You may have heard the term ‘generous lover’ and might be confused about what it means or how to make it describe you. In reality, both partners in a sexual relationship should be generous lovers, in the sense that it is about maximising the pleasure of the other and allowing them to do the same for you.
The following will look at some ways you can try to be a generous love in the bedroom.
Ask them what they like
This may sound obvious, but for many people, it isn’t. Some people think that talking about what sexual acts they want to be performed makes things awkward, but it really doesn’t. Sex can become boring quickly if neither party talks about what really turns them on. Be prepared for someone to reject things they aren’t comfortable with and invite them to ask you for certain things too. When you give someone what they want, they will be more likely to return the favour, making for a mutually satisfying sexual experience.

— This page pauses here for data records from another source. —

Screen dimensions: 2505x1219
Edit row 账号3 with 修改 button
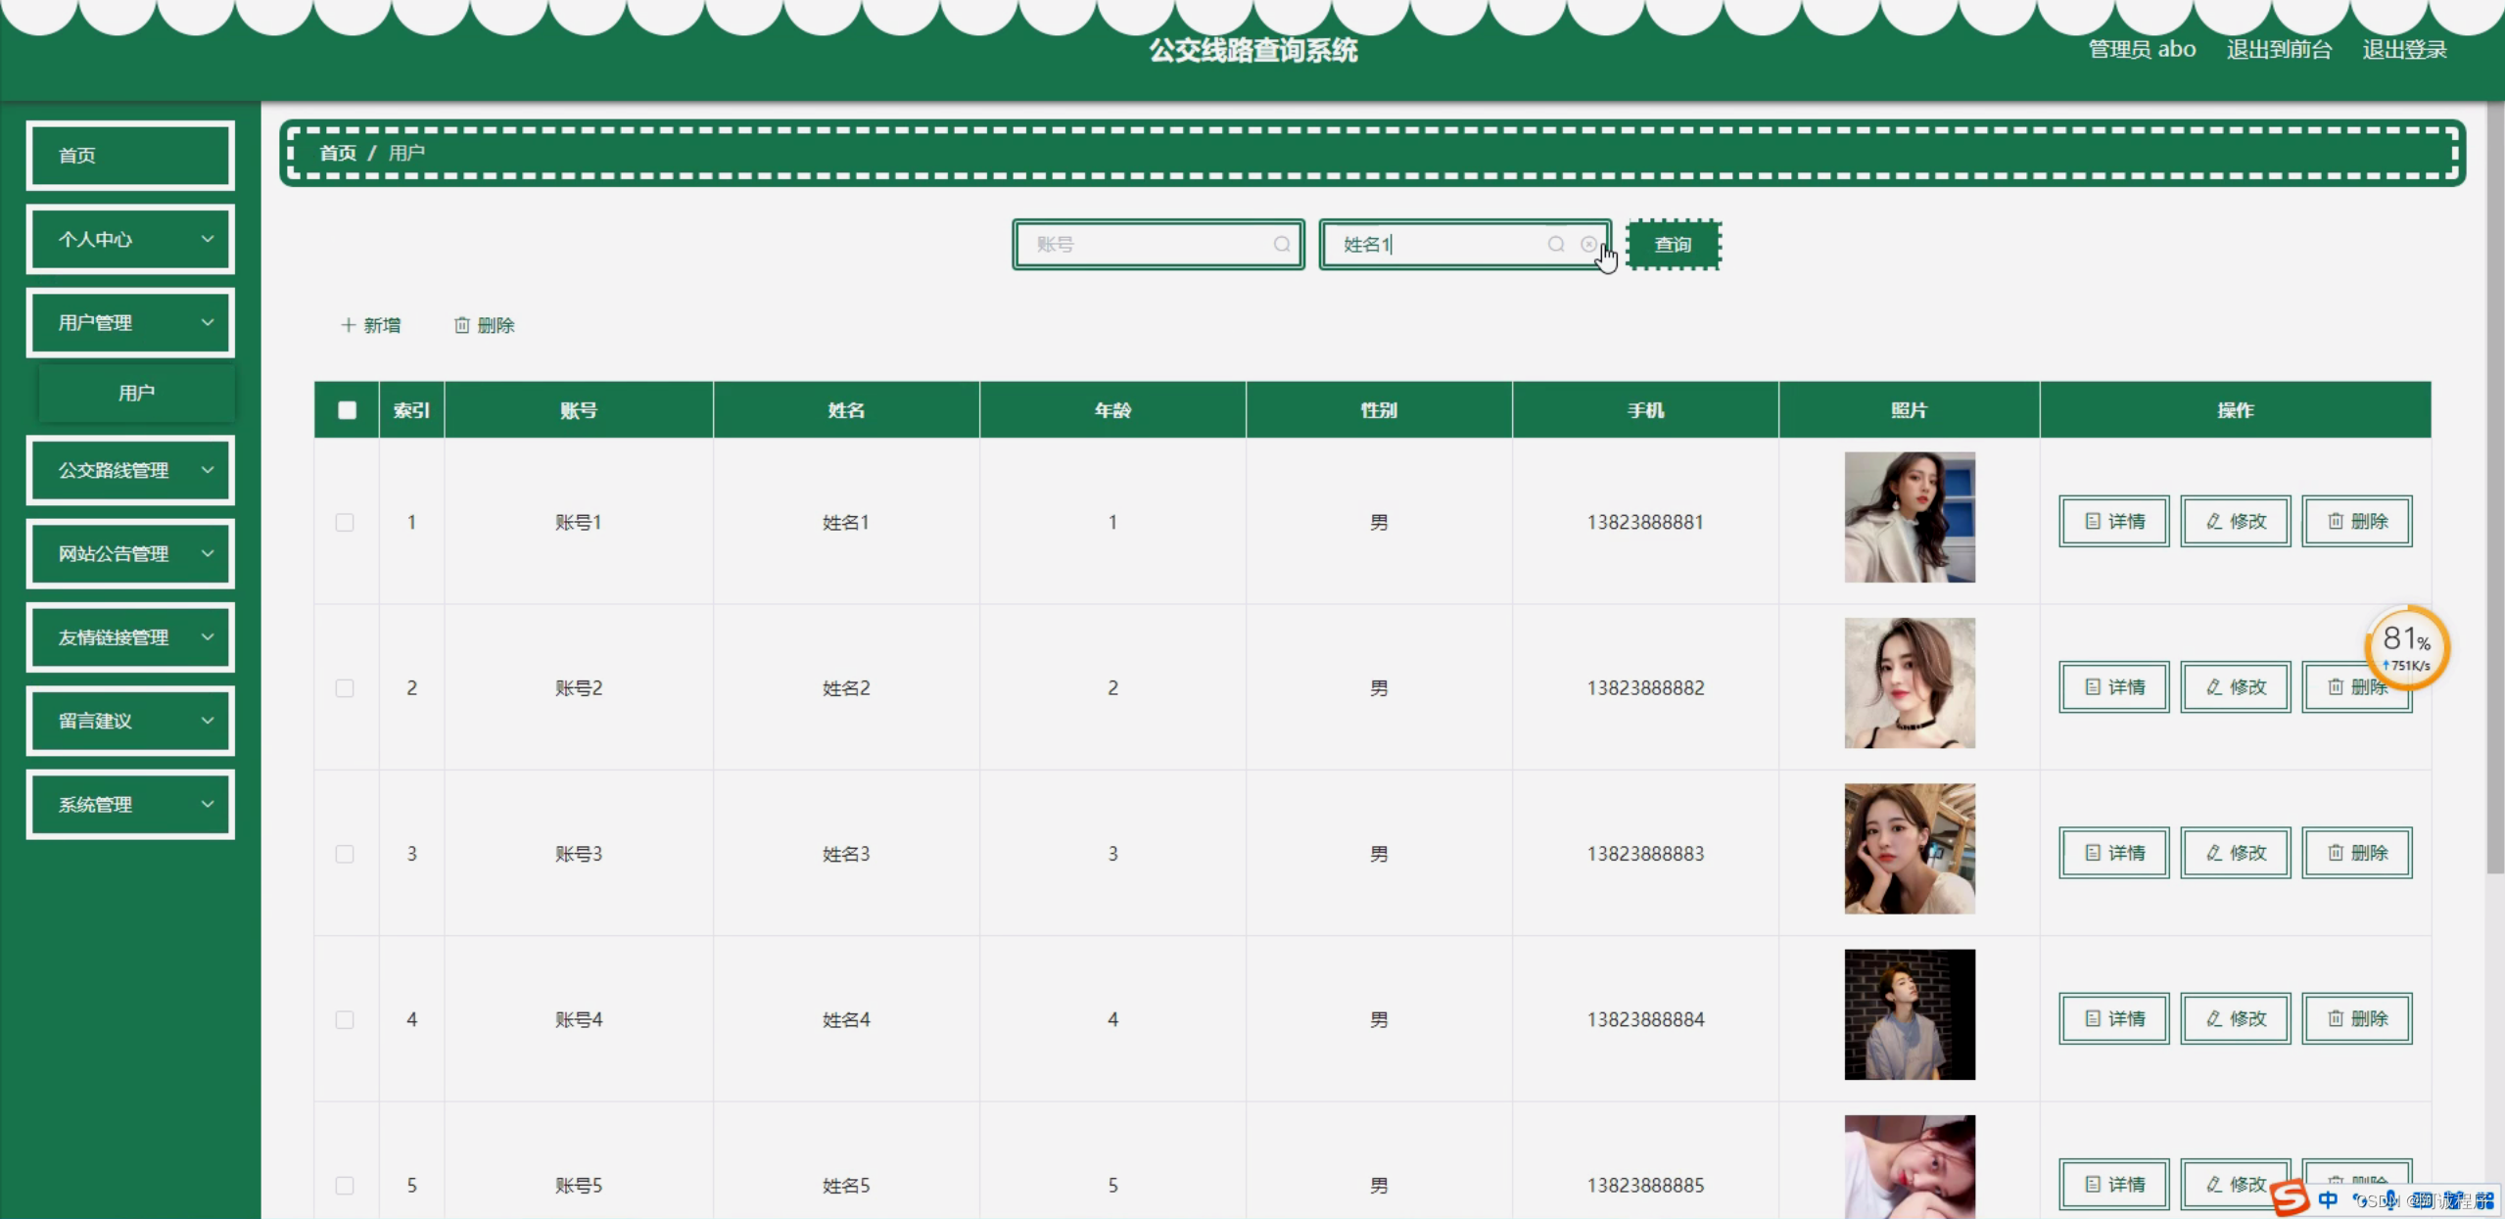click(2235, 853)
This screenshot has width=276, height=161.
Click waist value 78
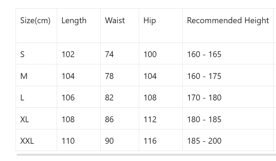(109, 76)
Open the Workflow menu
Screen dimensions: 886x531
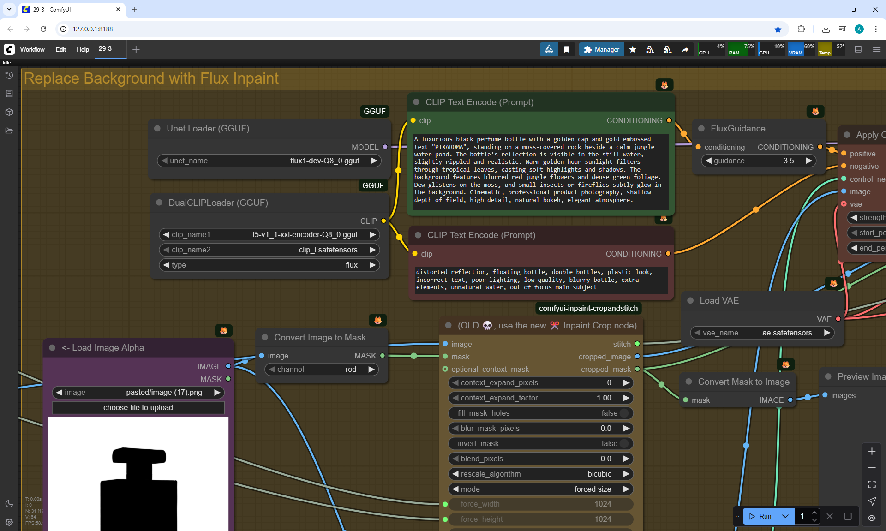(32, 49)

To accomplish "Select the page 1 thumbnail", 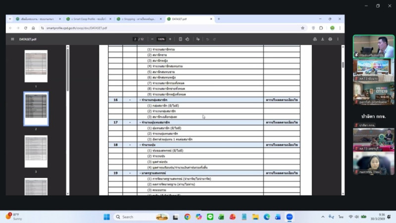I will [x=36, y=66].
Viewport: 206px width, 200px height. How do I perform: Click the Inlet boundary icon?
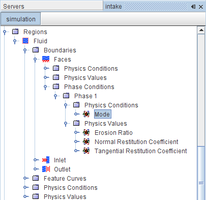[46, 160]
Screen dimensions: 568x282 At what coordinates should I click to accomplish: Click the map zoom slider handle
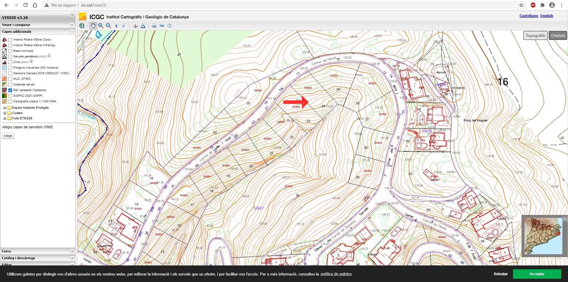(x=84, y=41)
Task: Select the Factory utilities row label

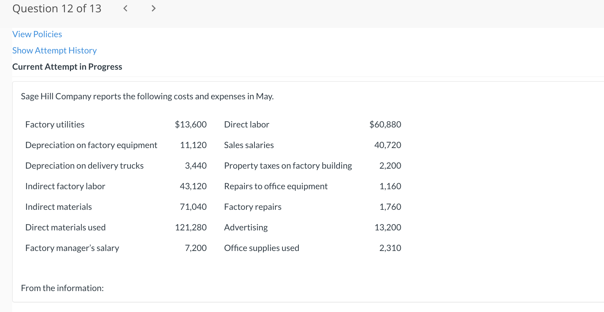Action: point(55,125)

Be mindful of time spent on different activities
Basically, try to be fair in how much you do for one another. For example, you shouldn’t expect a partner to perform oral on you for 20 minutes if you only do it for 5 minutes to them, that’s not really fair when you think about it. Being mindful of the other person’s pleasure is key to being a generous lover, not just focusing on what gets you off.
Learn to get pleasure from their pleasure
The easiest way to be a generous lover is to realise that you will probably get more aroused when you realise you are genuinely satisfying the other person. It feels good to hear someone else moaning your name and complimenting you on your abilities to pleasure them.